══ Information given

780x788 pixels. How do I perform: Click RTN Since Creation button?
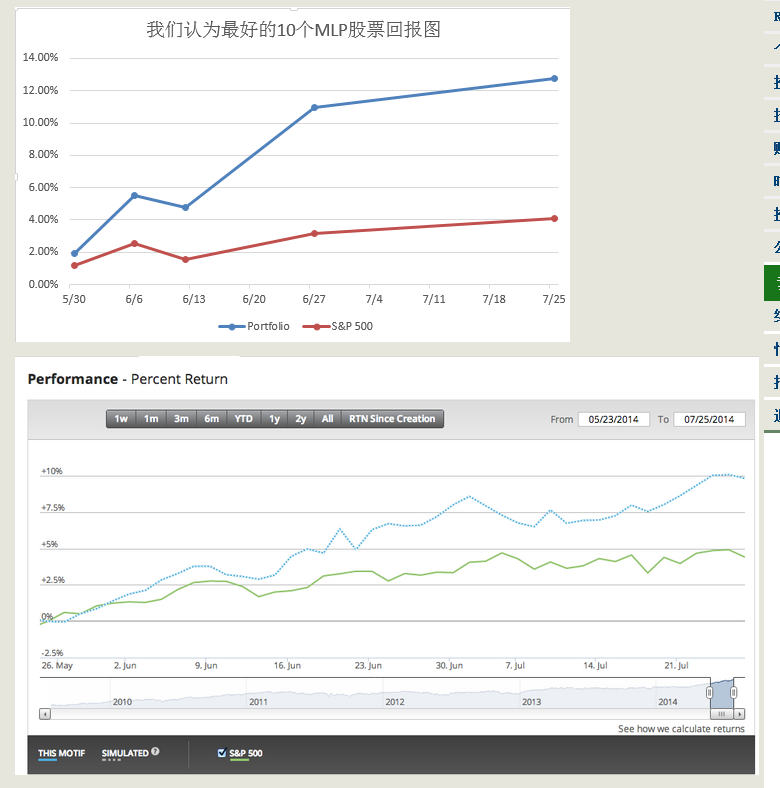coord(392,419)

════
══ Information given

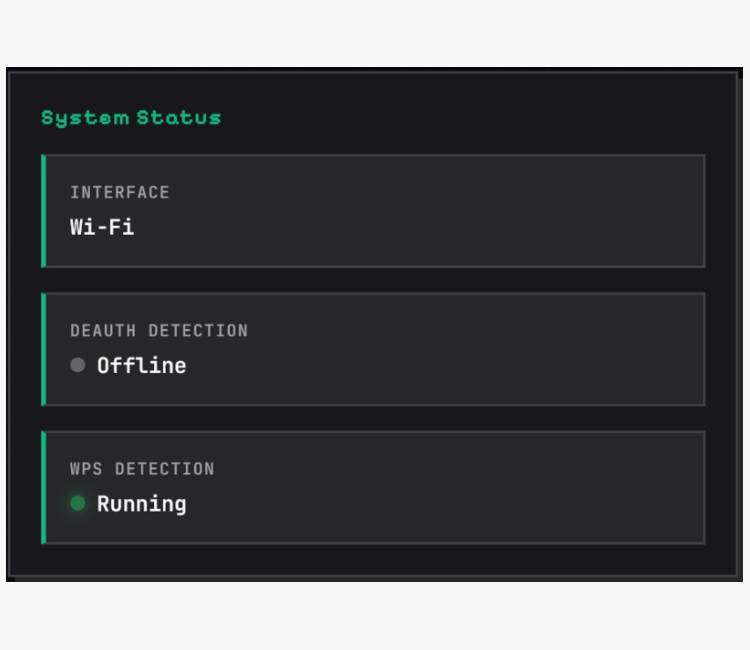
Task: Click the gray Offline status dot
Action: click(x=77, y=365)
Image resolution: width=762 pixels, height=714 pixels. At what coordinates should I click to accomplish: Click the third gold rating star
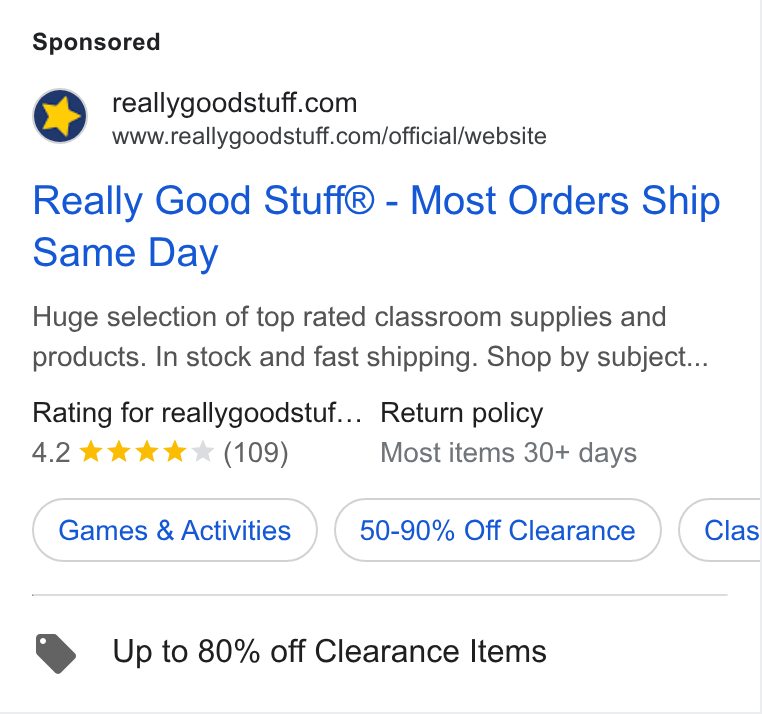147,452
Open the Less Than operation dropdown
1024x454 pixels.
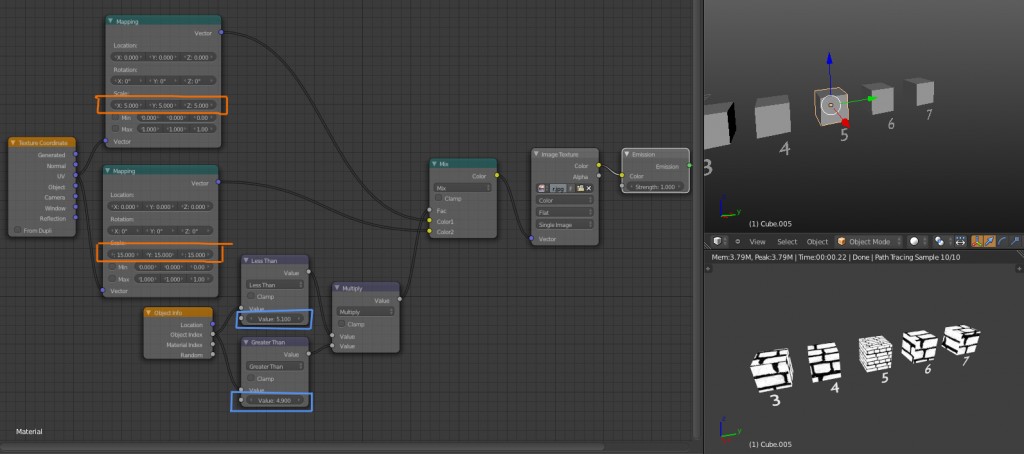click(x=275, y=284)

════

- _Problem statement_: Reproduce word for word the stretch of material from the line containing "Image resolution: width=762" through the line containing "click(x=275, y=284)", leaving the pictures out of your answer.

- _Response to the exercise_:
Image resolution: width=762 pixels, height=714 pixels. At what coordinates should I click to accomplish: Click the third gold rating star
147,452
Open the Less Than operation dropdown
1024x454 pixels.
click(x=275, y=284)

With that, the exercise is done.